Records from a data collection:
****************************************

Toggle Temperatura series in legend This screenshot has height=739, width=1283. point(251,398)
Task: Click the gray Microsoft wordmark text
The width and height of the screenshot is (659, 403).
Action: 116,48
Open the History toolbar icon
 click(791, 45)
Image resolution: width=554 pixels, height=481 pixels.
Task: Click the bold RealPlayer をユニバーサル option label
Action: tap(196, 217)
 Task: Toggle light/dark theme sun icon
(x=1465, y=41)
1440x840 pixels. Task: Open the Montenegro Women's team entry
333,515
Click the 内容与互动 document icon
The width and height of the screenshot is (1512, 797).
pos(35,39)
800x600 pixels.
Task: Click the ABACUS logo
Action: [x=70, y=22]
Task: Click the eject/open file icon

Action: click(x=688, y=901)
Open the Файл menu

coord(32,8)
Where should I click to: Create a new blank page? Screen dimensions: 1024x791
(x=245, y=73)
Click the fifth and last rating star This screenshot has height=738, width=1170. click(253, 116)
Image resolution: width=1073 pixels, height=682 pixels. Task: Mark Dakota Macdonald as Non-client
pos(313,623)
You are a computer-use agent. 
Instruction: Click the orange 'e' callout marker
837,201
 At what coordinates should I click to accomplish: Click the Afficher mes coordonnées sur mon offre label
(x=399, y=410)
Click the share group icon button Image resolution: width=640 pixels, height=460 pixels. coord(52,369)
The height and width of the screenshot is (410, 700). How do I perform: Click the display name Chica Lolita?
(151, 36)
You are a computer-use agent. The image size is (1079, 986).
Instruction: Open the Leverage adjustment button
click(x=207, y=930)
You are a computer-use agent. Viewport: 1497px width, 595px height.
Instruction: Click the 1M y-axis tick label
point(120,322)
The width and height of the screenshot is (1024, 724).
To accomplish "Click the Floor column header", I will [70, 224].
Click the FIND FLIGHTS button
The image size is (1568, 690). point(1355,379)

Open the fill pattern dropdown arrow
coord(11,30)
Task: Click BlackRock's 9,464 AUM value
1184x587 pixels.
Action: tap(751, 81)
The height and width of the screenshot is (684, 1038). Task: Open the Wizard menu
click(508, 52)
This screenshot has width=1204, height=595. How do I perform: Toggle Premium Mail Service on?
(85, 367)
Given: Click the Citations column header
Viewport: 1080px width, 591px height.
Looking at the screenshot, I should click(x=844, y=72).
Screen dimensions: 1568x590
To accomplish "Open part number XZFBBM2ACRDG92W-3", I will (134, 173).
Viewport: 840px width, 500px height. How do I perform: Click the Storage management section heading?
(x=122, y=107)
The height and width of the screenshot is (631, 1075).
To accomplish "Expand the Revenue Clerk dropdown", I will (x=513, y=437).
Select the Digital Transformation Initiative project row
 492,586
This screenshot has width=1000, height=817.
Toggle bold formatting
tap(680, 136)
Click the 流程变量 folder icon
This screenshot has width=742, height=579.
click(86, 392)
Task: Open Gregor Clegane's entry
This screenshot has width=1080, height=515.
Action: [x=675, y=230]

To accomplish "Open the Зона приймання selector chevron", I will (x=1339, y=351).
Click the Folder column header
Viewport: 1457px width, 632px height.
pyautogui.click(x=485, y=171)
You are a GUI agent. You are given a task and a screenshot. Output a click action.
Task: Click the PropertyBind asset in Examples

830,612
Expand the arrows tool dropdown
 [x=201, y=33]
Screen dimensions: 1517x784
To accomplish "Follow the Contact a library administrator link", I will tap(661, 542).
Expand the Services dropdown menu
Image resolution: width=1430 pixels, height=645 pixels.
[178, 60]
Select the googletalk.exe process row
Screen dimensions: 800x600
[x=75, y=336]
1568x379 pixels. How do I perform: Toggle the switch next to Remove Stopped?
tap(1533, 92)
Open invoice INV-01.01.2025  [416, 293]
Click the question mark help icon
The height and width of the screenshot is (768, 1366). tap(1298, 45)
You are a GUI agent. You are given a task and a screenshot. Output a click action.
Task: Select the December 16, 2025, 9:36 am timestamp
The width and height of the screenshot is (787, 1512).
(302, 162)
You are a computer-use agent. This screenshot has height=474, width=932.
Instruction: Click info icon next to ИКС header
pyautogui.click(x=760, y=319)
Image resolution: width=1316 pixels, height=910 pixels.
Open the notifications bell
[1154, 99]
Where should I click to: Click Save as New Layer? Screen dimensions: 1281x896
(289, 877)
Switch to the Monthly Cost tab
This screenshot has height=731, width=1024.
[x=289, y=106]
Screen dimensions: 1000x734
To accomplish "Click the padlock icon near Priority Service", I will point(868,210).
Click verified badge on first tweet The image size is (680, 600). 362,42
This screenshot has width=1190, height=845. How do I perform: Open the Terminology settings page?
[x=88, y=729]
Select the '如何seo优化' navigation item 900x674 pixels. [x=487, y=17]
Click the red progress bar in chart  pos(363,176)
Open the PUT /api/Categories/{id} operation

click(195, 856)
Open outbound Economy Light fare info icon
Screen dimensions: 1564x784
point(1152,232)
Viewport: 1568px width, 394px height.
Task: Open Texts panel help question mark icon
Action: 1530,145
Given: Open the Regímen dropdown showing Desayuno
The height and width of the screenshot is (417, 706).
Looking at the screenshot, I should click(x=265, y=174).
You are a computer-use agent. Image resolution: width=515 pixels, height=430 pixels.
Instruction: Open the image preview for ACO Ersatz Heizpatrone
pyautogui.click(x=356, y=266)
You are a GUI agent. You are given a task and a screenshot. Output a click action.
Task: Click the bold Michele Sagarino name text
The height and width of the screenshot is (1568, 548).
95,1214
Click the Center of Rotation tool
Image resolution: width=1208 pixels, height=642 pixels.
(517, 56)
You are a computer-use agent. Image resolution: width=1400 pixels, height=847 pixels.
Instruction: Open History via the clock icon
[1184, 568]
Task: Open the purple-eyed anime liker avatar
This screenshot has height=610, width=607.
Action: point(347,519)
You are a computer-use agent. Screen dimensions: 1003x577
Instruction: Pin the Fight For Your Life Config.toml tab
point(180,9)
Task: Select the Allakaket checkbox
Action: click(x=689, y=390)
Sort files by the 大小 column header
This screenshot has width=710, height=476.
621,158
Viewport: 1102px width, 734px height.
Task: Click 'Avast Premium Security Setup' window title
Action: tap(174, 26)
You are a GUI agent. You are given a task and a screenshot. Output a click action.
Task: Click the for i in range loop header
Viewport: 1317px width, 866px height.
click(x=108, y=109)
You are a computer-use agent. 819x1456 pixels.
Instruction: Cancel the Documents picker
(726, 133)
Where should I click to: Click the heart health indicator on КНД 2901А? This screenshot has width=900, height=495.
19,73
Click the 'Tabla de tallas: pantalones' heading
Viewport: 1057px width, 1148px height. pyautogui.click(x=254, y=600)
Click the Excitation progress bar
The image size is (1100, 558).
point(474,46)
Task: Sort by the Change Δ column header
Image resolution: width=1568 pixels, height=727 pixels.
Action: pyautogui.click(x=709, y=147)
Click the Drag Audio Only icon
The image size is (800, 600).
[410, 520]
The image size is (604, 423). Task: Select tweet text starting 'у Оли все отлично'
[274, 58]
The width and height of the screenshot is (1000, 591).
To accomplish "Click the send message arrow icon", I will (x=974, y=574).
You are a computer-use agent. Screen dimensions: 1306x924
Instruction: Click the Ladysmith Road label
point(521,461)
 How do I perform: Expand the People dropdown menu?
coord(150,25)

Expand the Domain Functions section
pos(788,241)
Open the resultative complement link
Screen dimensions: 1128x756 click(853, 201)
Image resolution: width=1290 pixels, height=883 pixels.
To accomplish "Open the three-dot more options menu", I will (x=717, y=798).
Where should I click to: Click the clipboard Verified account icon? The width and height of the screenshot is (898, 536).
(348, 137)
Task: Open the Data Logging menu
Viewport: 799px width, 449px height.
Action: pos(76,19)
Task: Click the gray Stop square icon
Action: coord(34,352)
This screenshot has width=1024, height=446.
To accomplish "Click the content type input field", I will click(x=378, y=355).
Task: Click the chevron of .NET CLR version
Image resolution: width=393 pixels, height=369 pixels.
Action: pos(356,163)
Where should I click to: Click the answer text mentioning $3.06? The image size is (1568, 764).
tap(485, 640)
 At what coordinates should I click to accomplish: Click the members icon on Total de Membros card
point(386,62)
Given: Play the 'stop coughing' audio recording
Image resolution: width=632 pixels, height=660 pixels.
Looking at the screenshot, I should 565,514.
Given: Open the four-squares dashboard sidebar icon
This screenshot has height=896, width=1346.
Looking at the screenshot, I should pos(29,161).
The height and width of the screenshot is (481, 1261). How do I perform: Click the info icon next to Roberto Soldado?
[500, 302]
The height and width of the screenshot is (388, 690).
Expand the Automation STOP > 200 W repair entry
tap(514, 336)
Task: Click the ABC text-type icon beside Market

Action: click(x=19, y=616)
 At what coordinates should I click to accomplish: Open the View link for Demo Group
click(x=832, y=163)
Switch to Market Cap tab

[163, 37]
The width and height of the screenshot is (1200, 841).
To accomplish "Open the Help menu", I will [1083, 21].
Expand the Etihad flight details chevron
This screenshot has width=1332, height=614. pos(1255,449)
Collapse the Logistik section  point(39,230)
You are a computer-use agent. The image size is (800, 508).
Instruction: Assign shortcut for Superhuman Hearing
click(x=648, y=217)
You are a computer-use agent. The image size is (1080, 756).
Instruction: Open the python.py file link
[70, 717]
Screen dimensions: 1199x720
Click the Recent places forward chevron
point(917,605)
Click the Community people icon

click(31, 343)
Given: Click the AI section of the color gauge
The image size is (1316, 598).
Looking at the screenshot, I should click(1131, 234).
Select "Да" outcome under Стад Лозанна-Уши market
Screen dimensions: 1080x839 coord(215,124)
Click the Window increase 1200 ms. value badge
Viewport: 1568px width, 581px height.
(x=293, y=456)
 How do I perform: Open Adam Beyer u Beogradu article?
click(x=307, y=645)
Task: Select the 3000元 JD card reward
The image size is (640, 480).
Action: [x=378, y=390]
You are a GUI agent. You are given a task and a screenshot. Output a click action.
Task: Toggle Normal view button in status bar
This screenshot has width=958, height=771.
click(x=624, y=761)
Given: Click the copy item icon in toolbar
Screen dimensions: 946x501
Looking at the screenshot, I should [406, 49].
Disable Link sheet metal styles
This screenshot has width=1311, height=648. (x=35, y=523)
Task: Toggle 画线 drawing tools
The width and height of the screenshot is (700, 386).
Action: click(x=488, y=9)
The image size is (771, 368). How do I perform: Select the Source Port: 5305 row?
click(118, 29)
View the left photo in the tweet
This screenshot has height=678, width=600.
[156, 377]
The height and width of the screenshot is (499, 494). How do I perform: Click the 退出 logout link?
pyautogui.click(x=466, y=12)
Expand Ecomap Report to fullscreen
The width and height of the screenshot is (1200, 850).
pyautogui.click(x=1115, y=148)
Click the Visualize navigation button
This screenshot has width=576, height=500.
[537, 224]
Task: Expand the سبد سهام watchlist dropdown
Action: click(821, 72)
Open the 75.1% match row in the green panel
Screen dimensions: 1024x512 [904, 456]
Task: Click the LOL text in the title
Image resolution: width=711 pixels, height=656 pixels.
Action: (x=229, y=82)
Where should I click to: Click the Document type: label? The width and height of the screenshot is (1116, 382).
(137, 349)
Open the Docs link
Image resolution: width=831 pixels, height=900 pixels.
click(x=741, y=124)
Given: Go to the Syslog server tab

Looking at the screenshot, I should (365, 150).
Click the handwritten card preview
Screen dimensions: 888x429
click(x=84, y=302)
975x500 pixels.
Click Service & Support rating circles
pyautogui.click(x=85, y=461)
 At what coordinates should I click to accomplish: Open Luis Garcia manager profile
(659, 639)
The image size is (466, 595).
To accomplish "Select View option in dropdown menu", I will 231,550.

****************************************

▶ _TASK OBJECTIVE_
Copy, exactly and only, the lines above that begin with the one containing "How do I perform: Expand" and finish with the one containing "Given: Play the".

▶ _SOLUTION TO THIS PROBLEM_
 How do I perform: Expand the People dropdown menu?
coord(150,25)

Expand the Domain Functions section
pos(788,241)
Open the resultative complement link
Screen dimensions: 1128x756 click(853, 201)
Image resolution: width=1290 pixels, height=883 pixels.
To accomplish "Open the three-dot more options menu", I will (x=717, y=798).
Where should I click to: Click the clipboard Verified account icon? The width and height of the screenshot is (898, 536).
(348, 137)
Task: Open the Data Logging menu
Viewport: 799px width, 449px height.
Action: pos(76,19)
Task: Click the gray Stop square icon
Action: coord(34,352)
This screenshot has width=1024, height=446.
To accomplish "Click the content type input field", I will click(x=378, y=355).
Task: Click the chevron of .NET CLR version
Image resolution: width=393 pixels, height=369 pixels.
Action: pos(356,163)
Where should I click to: Click the answer text mentioning $3.06? The image size is (1568, 764).
tap(485, 640)
 At what coordinates should I click to accomplish: Click the members icon on Total de Membros card
point(386,62)
Given: Play the 'stop coughing' audio recording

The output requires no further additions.